Problem » Retype the entries below exactly, and keep every picture out of your version.

The data »
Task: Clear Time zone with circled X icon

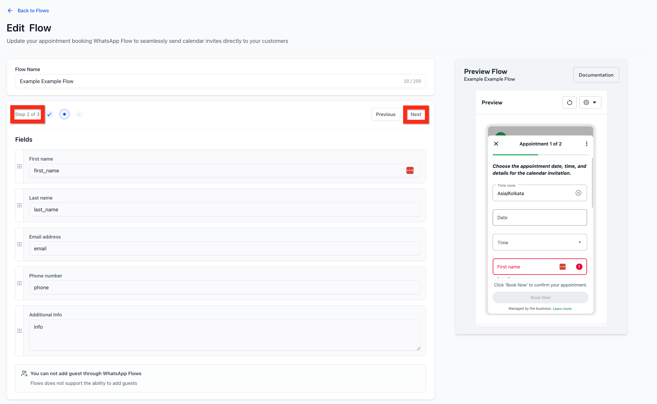Action: (578, 193)
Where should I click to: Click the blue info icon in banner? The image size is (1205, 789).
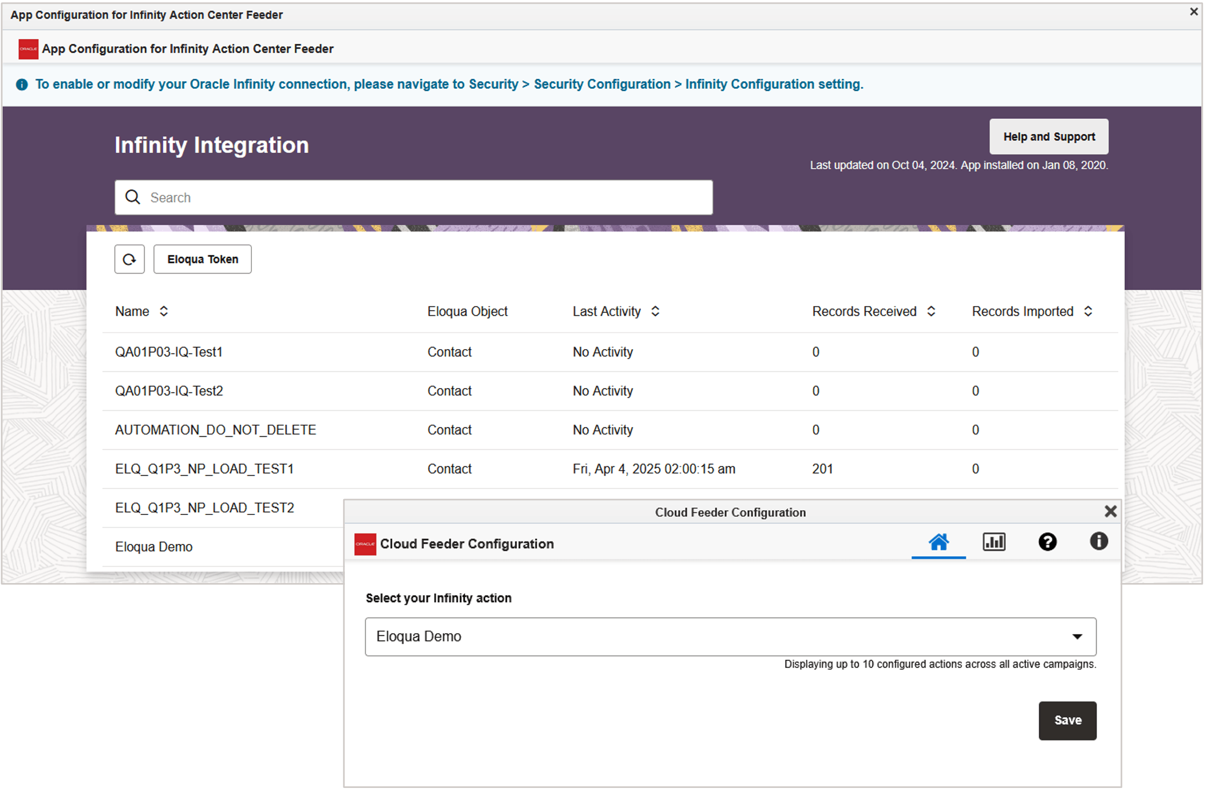click(x=22, y=84)
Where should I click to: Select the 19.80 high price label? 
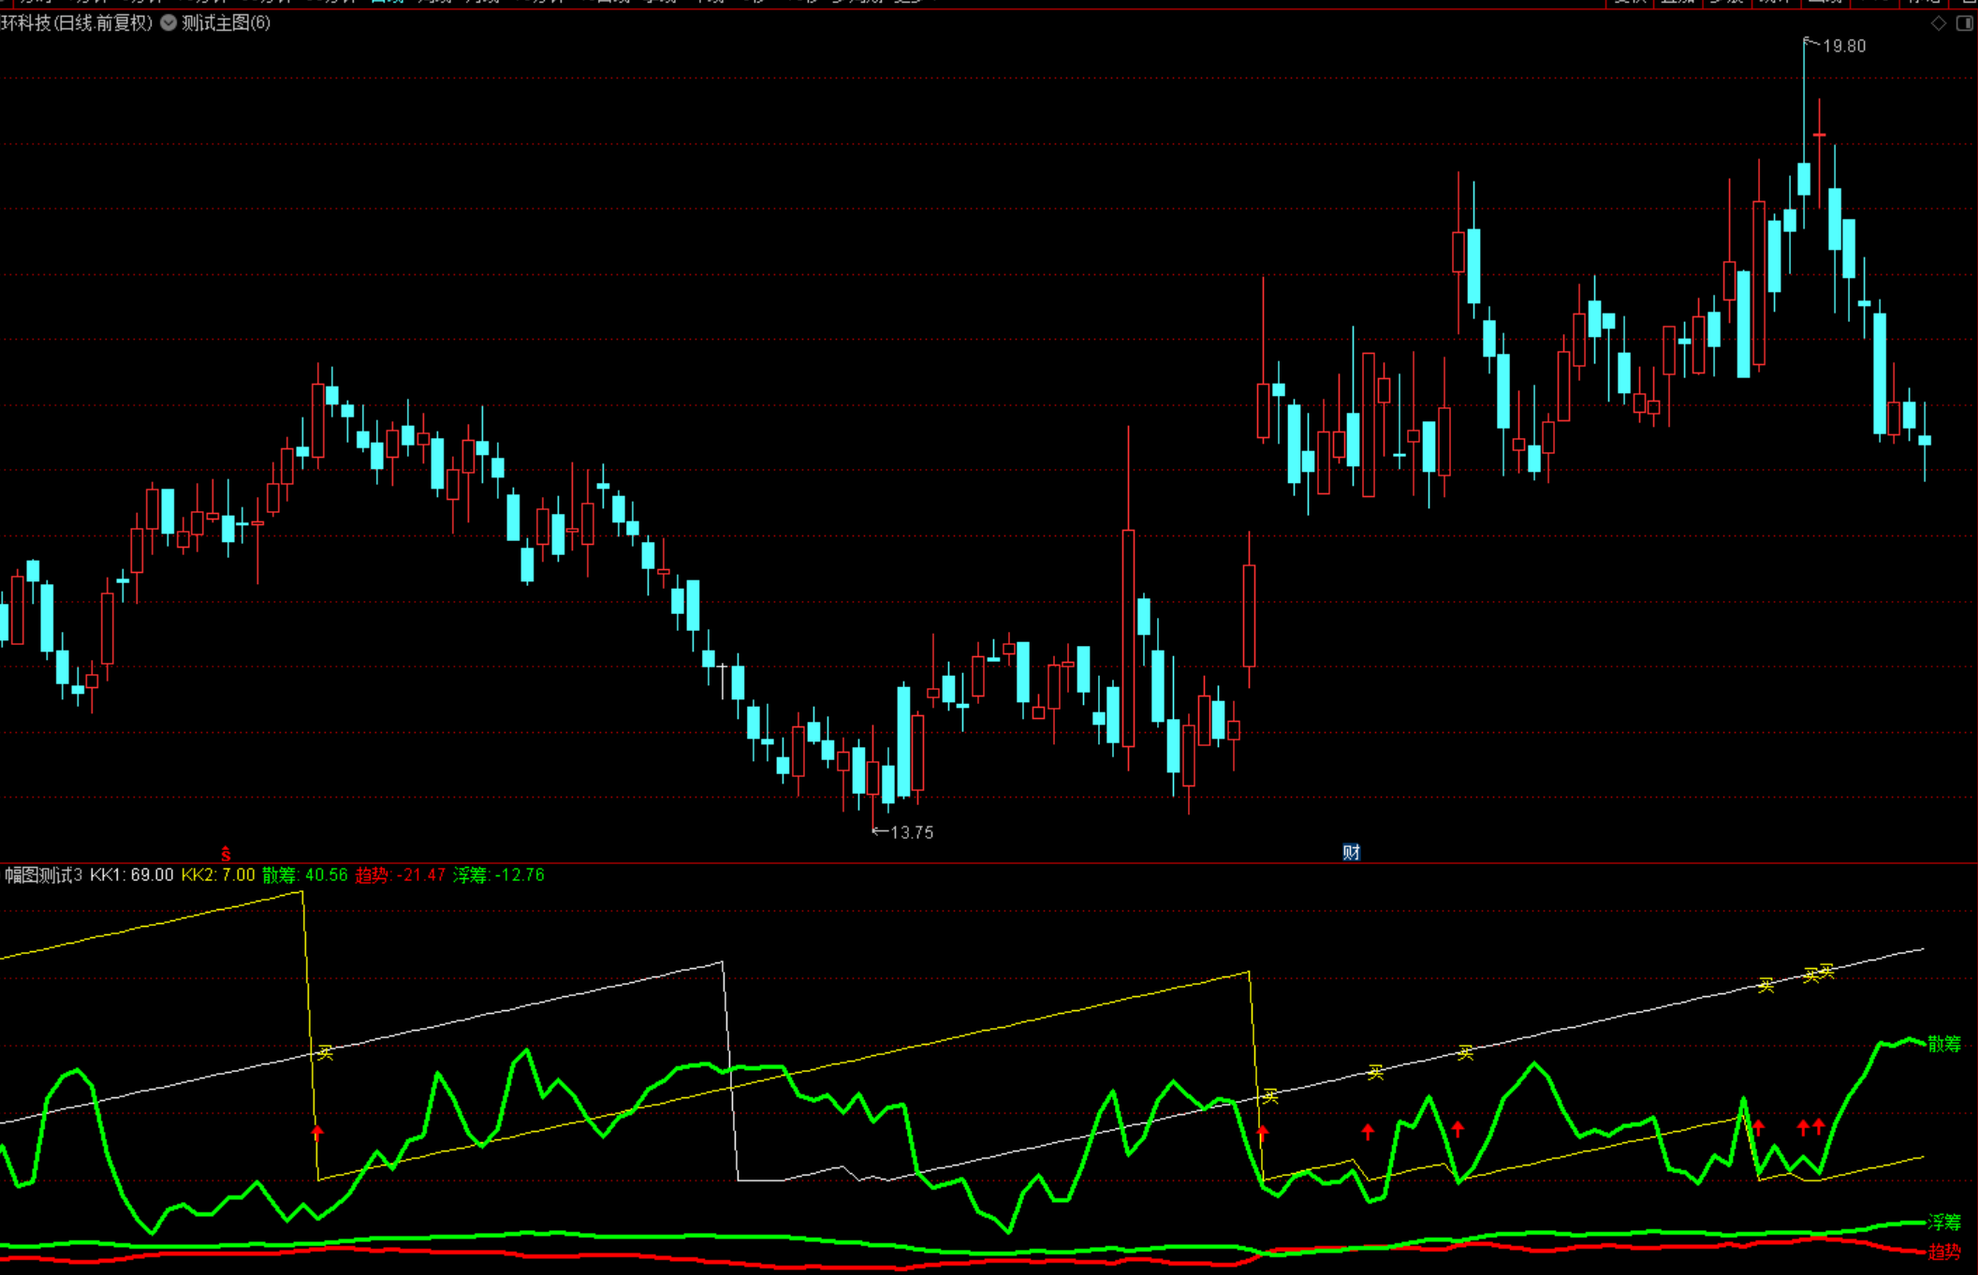[1843, 46]
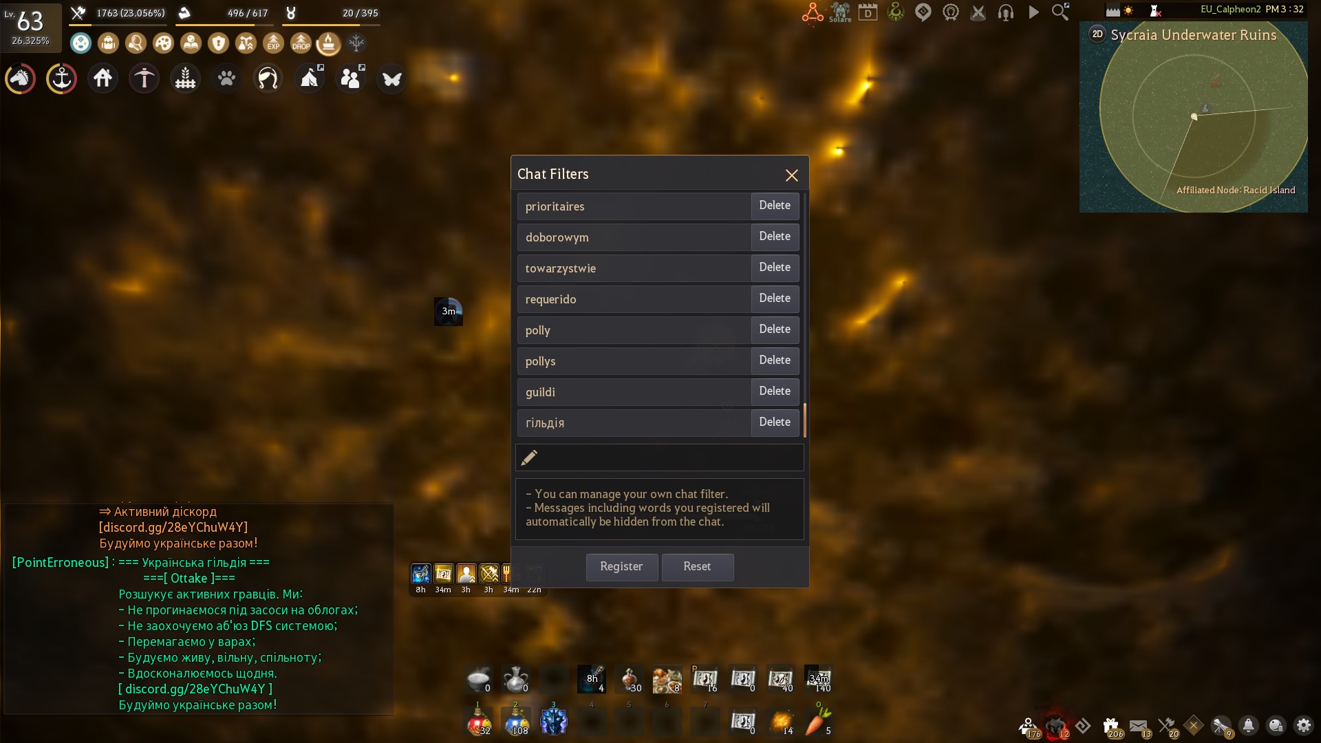Open the mail envelope icon showing 13
This screenshot has width=1321, height=743.
[1139, 724]
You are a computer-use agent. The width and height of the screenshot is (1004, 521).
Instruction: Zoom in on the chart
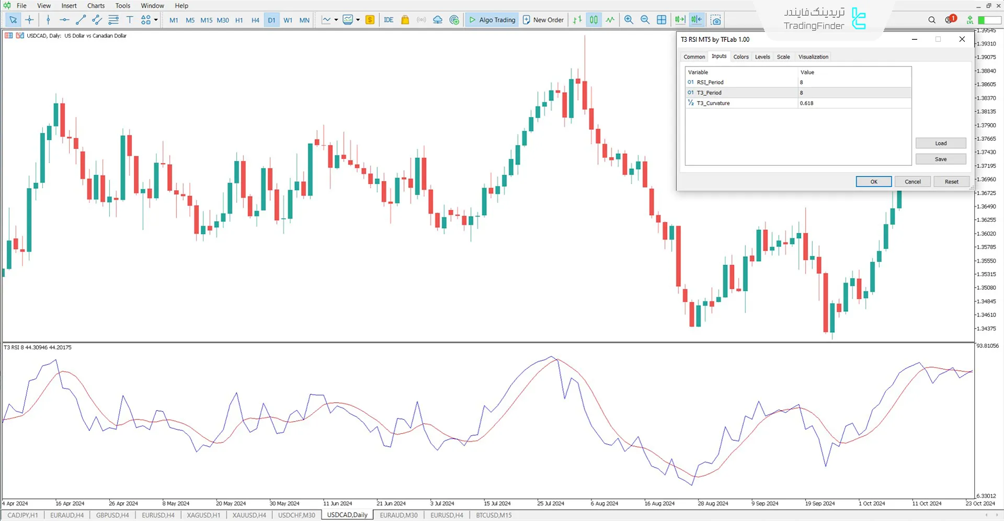(629, 19)
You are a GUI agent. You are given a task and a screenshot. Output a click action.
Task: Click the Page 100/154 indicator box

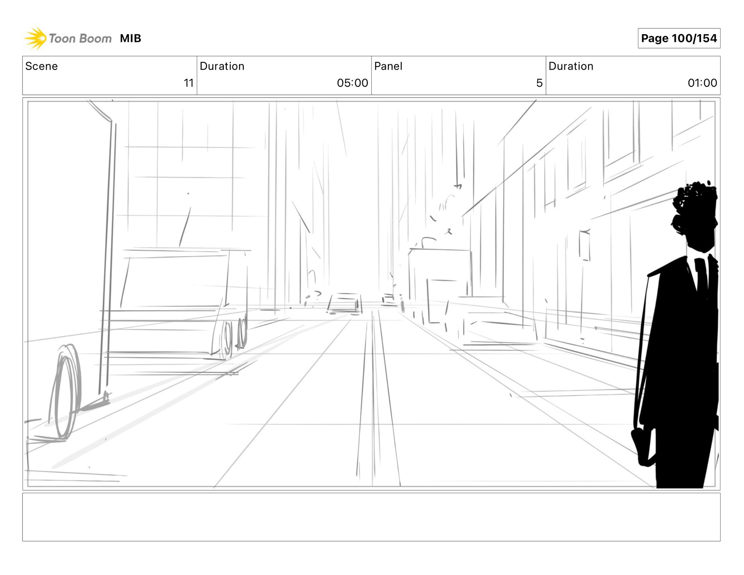[x=679, y=38]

Task response »
Task: Clear Time zone with circled X icon

Action: (578, 193)
Where should I click to: Click the blue info icon in banner? The image size is (1205, 789).
click(x=22, y=84)
Where should I click to: Select the 19.80 high price label? 
[1843, 46]
Open the mail envelope icon showing 13
This screenshot has width=1321, height=743.
[1139, 724]
You are a computer-use agent. The width and height of the screenshot is (1004, 521).
Instruction: Zoom in on the chart
(629, 19)
You are a GUI agent. You are given a task and a screenshot. Output a click action.
Task: Click the Page 100/154 indicator box

[x=679, y=38]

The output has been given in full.